It may be surprising, but the answer isn't clear. In fact, no state supreme court had ever ruled on that question until this past November, when the Illinois Supreme Court found that sharing legal advice under these circumstances does not create a waiver.
Amar Sarwal, chief legal officer for the Association of Corporate Counsel in Washington, D.C., cheered the ruling in an interview with Corporate Counsel. "For our members who engage in business negotiations constantly and counsel their clients on contracts, the idea that every piece of legal advice about a contract could be made public would deeply disrupt the negotiations," Sarwal says.
The case arose in Cook County over a business transaction between companies that own and operate shopping malls across the country. During their discussions, the negotiators shared among themselves certain legal advice each of them received from their attorneys regarding the purchase. The plaintiffs argued that each defendant waived attorney-client privilege by discussing the legal advice with the others. They filed a motion to compel production of over 1,500 documents on the defendants' privilege logs, claiming that the documents fell under the "subject matter waiver" of attorney-client privilege.

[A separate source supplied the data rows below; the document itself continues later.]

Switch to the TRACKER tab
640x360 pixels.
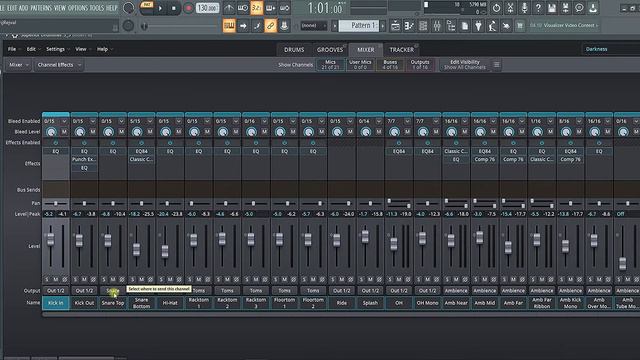click(402, 50)
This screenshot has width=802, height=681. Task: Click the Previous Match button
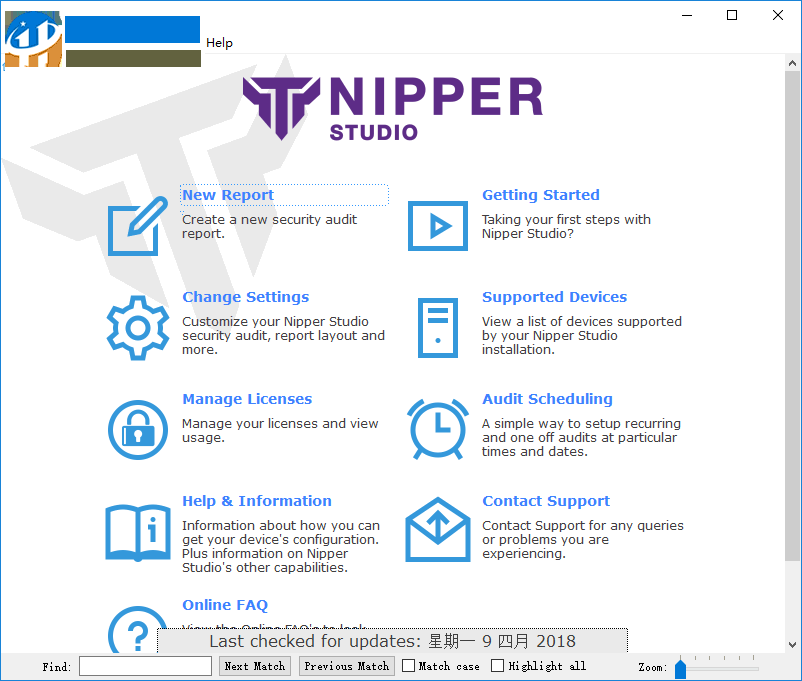[x=346, y=666]
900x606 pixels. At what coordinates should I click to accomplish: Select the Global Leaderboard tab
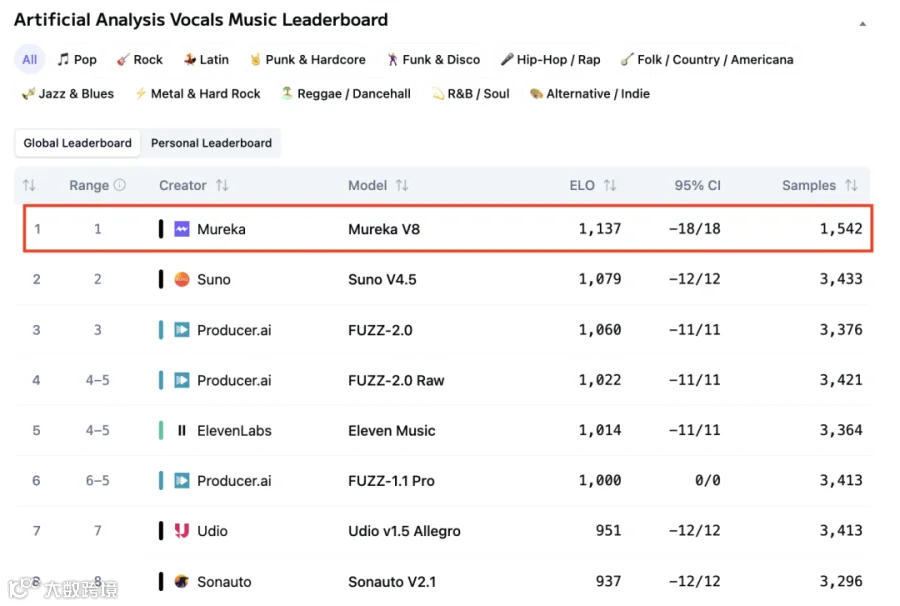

The trial court agreed with the plaintiffs, and ordered the documents to be produced. The defendants declined and were found in contempt. A state appeals court upheld the ruling.
Then, in what is believed to be the first state supreme court to decide the issue, the Illinois court overturned the ruling. "We hold that subject matter waiver does not apply to the extrajudicial disclosure of attorney-client communications not thereafter used by the client to gain an adversarial advantage in litigation," the opinion said.
ACC had filed an amicus brief in January 2012, along with the Illinois State Bar Association and the Cook County Chapter of ACC, asking the Supreme Court to overturn the lower courts. The brief argued that the lower court ruling would "undermine the public policy interests of the legal profession in Illinois, create an impossible environment for business negotiations in Illinois, and unfairly place lawyers into a minefield of ethical conflicts and potential malpractice claims."
Sarwal calls the opinion well thought out. "This decision reaffirms the importance of the privilege," he says. "This court really understood that if the clients don't feel conversations are confidential, they will be less than candid with their attorneys." Sarwal adds, "If the Supreme Court decision had gone otherwise, companies doing business in Illinois, or even dealing with Illinois companies, could have a real problem."
It's likely that the lower court ruling, had it been left standing, could have been expanded to include not just businesses, but any individual who retained a lawyer for any purpose, Sarwal observes. He also stresses that lawyers in private practicenot just in-house lawyerswere also concerned about the case, as evidenced by the Illinois Bar Association joining the amicus.
Charles Northrup, general counsel of the state bar association, and Alexandra Darrow, a senior counsel at ADP Inc. (and advocacy chair of ACC's Chicago chapter), joined Sarwal in the amicus. The final ruling provided practical advice to the legal profession on how privileged communications with their clients can be protected.
"Any court confronting an assault on the privilege would do well to review this opinion," Sarwal says.